Das ist keine Realsatire, sondern liegt zwischen dem, was die Grünen im 
Wahlkampf 1998 gefordert hatten und was letztendlich herausgekommen ist. 
Anders gesagt ist es genau das, was hätte herauskommen müssen, wenn die 
SPD ihr damaliges Wahlversprechen 1:1 umgesetzt hätte. Ich gehe bis zum 
Beweis des Gegenteils davon aus, daß Rainer Baake das damals 
ernstgemeint hat.

Wie ein Politiker ohne sachliche Gründe seine Meinung scheinbar beliebig 
ändern kann (und damit meine ich nicht speziell ihn, sondern fast alle), 
ist mir schleierhaft. Ich jedenfalls ändere meine Positionen nur dann, 
wenn mir bewußt wird, daß ich mich geirrt habe - oder wenn meine 
Grundüberzeugungen durch etwas Einschneidendes erschüttert werden. 
Lernfähig sein und seine Meinung immer wieder kritisch zu überprüfen 
heißt nicht, sein Fähnchen nach dem Wind zu hängen. Wer mich überzeugen 
will, braucht gute Argumente. Aber ich bin ja auch kein Politiker!
-- -- --
SCHRIFTLICHE AUFGABE A —
Wovon geht der Text über politische Meinungswechsel bis zum Beweis des Gegenteils aus?
SCHRIFTLICHE AUFGABE B —
Führen Sie den Text über politische Meinungswechsel im Anschluss an seinen letzten Satz weiter.

[Einträge eines Datensatzes]
-- -- --
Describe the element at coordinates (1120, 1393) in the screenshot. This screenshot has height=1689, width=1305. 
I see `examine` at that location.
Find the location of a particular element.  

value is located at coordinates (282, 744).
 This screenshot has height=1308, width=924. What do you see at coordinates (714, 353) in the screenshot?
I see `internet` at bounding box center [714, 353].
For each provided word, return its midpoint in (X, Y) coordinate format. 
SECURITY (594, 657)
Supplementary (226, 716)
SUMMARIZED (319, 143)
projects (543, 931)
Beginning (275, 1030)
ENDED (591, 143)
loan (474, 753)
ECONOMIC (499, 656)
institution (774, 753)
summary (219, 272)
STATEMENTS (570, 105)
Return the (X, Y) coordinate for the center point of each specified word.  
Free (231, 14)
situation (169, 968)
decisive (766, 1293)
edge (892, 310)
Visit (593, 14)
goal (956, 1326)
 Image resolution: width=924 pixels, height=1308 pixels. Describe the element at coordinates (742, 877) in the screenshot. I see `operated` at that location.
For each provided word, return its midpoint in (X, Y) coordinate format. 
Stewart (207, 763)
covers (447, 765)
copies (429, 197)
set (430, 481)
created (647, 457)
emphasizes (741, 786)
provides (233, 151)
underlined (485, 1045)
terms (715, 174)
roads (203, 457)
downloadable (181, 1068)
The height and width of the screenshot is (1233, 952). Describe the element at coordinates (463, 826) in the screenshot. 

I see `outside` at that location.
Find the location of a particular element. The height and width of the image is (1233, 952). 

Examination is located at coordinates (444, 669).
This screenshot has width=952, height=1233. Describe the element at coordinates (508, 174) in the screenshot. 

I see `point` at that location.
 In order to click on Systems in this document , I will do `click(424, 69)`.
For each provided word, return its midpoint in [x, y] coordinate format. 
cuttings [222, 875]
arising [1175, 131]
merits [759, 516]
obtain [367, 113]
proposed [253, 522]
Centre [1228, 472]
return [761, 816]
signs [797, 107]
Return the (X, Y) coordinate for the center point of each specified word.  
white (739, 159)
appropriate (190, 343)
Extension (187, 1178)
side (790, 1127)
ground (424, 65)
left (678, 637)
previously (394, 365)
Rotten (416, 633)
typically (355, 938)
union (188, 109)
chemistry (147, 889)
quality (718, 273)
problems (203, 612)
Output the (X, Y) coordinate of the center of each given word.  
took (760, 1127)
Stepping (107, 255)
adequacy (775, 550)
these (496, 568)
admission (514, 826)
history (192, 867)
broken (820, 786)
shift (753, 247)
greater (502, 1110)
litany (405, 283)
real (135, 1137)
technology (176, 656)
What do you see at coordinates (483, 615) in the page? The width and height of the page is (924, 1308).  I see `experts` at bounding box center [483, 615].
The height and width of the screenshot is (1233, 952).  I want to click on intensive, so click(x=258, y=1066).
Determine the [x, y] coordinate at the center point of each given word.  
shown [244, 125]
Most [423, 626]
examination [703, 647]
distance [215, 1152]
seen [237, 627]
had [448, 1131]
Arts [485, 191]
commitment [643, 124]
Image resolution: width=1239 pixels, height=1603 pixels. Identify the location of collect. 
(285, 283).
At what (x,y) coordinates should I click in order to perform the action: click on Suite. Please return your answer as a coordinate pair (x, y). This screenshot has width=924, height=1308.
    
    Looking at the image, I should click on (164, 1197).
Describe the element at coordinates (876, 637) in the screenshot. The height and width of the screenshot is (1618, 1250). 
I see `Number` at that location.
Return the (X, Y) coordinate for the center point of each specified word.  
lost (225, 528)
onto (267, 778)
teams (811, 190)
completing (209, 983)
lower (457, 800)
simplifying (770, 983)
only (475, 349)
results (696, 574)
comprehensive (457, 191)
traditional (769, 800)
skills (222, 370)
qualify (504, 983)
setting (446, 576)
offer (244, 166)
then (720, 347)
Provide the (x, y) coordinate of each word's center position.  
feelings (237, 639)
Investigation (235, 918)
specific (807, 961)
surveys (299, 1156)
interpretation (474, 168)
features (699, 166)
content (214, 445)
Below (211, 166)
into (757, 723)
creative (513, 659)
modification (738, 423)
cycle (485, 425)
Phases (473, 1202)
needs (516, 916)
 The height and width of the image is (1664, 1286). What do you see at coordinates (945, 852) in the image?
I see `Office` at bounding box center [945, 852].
-- -- --
LÖSUNG DER AUFGABE A —
Davon, dass Rainer Baake das damals ernst gemeint hat.

LÖSUNG DER AUFGABE B —
Zur Erinnerung: Die Grünen forderten (wie seit ihrer Gründung) den 
SOFORTIGEN Ausstieg. Die SPD versprach den Ausstieg in zehn Jahren.

Dieses interessante Papier zeigt, daß es auch innerhalb der Grünen 
Stimmen gab, die einen sofortigen Ausstieg aus juristischen Gründen 
nicht für praktikabel erachteten und stattdessen für einen Ausstieg 
zwölf Jahre nach der Wahl plädierten. Wäre dieser Vorschlag Realität 
geworden, hätte ich das wahrscheinlich für gerade noch am äußersten 
Rande des Hinnehmbaren gehalten.

Dennoch bleibe ich bei meiner Überzeugung, daß aufgrund des fehlenden 
Entsorgungsnachweises, der bei Amtsantritt der rot-grünen 
Bundesregierung (nach meinen Informationen) vom Atomgesetz gefordert 
war, alle Betriebsgenehmigungen rechtswidrig waren. Es wäre vermutlich 
möglich gewesen, alle Betriebsgenehmigungen aufgrund des nicht 
vorhandenen Endlagers aufzuheben und bis zur Rechtskraft der 
diesbezüglichen Entscheidungen alle Reaktoren vom Netz zu nehmen.

Im Zuge der Änderung des Atomgesetzes hat die rot-grüne Koalition den 
Betrieb der bestehenden Atomkraftwerke erstmals in der Geschichte der 
Bundesrepublik Deutschland legalisiert und so der Anti-Atom-Bewegung 
einen gewaltigen Bärendienst erwiesen. Die einzige Chance, die 
Abschaltung der AKWs vor Erreichen der Reststrommenge zu erreichen 
besteht darin, massenhaft den Atomstromkonzernen den Rücken zu kehren 
und Ökostrom zu bestellen - z.B. aus Schönau oder von Greenpeace Energy. 
Da müßten aber auch Teile der Industrie mitspielen.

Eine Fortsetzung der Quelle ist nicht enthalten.